A confiança manifestava-se face a face, junto dos próximos, dos que partilhavam um território contíguo assente no controle quase ecológico de todos por todos nas também já míticas comunidades (onde se praticavam, de resto, actos horríveis e violentos, só que surdamente, mansamente…). O imaginário de Cavaco Silva remete, pois, para as virtudes do salazarismo: a auto-suficiência rural, bucólica, honesta e benfazeja, o não desejar acima das suas possibilidades, a honradez de quem organiza o seu sustento sem necessitar de se endividar. Salazar desconfiava tanto do comunismo como do capitalismo, e só tolerava este último em versões domésticas altamente condicionadas pelo Estado, opondo-se à emergência do individualismo secularizado do pós 2ª Guerra Mundial.
Cavaco Silva revela-se um híbrido em termos de macro-influências socializadoras: se, por um lado, bebe no sonho da “alegre casinha portuguesa”, “modesta, asseadinha mas minha”, por outro, mergulha já no frenesim neo-liberal do consumismo hedonista. Não lhe basta uma casa, tem várias, sendo a mais conhecida uma sofisticada mansão no aldeamento onde pululam os senhores do BPN. Além do mais, não se limita a guardar dinheiro no banco, esperando o magro juro: move influências, compra acções (novamente do BPN) a preço do amigo Oliveira e Costa e tem um plano de investimentos com alguma estratégia, fruto, certamente, das aprendizagens académicas e outras.
Cavaco Silva oscila entre o cosmopolitismo de um homem do mundo e as raízes de Boliqueime, entre o capital social adquirido ao longo de uma trajectória de mobilidade social ascendente e o conforto dos “velhos valores” da sua juventude. De certa forma, a melhor maneira de resolver tensões identitárias é, precisamente, produzir discursos como este. A palavra é, às vezes, uma solução mágica para impasses profundos. Hamlet dixit: ser ou não ser Cavaco.

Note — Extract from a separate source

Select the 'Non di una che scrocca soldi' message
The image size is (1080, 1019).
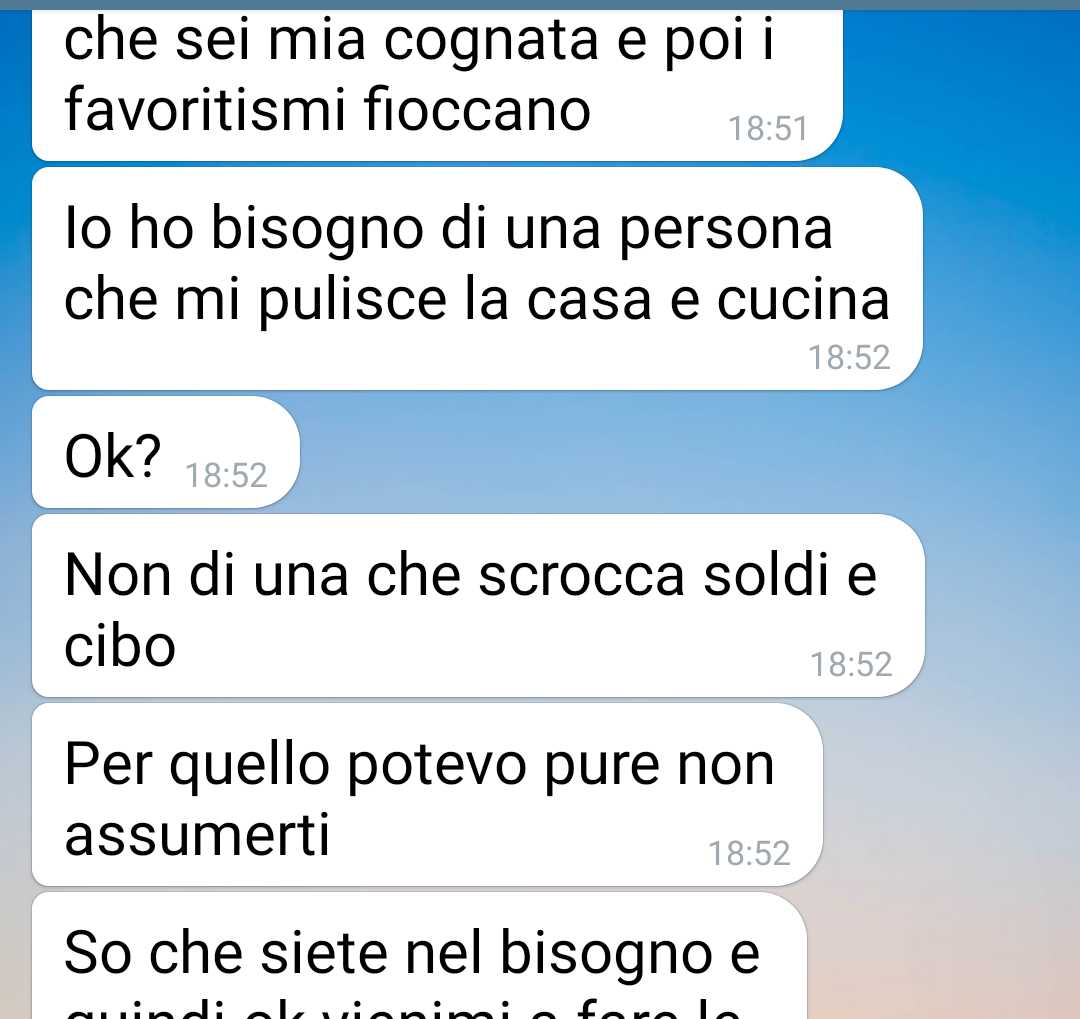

Cavaco Silva produziu filhos como Passos Coelho ou Miguel Relvas; filhos pós-modernos, que já nada devem ao imaginário rural e que estão de alma e coração rendidos ao erotismo virtual do capital "vodu". Mas o velho Cavaco, ciente do seu trajecto, lembra o tempo do vinho a tostões, levanta um esgar ao capitalismo de casino e sonha, sonha, sonha - com um Portugal poupadinho como só ele e a Maria.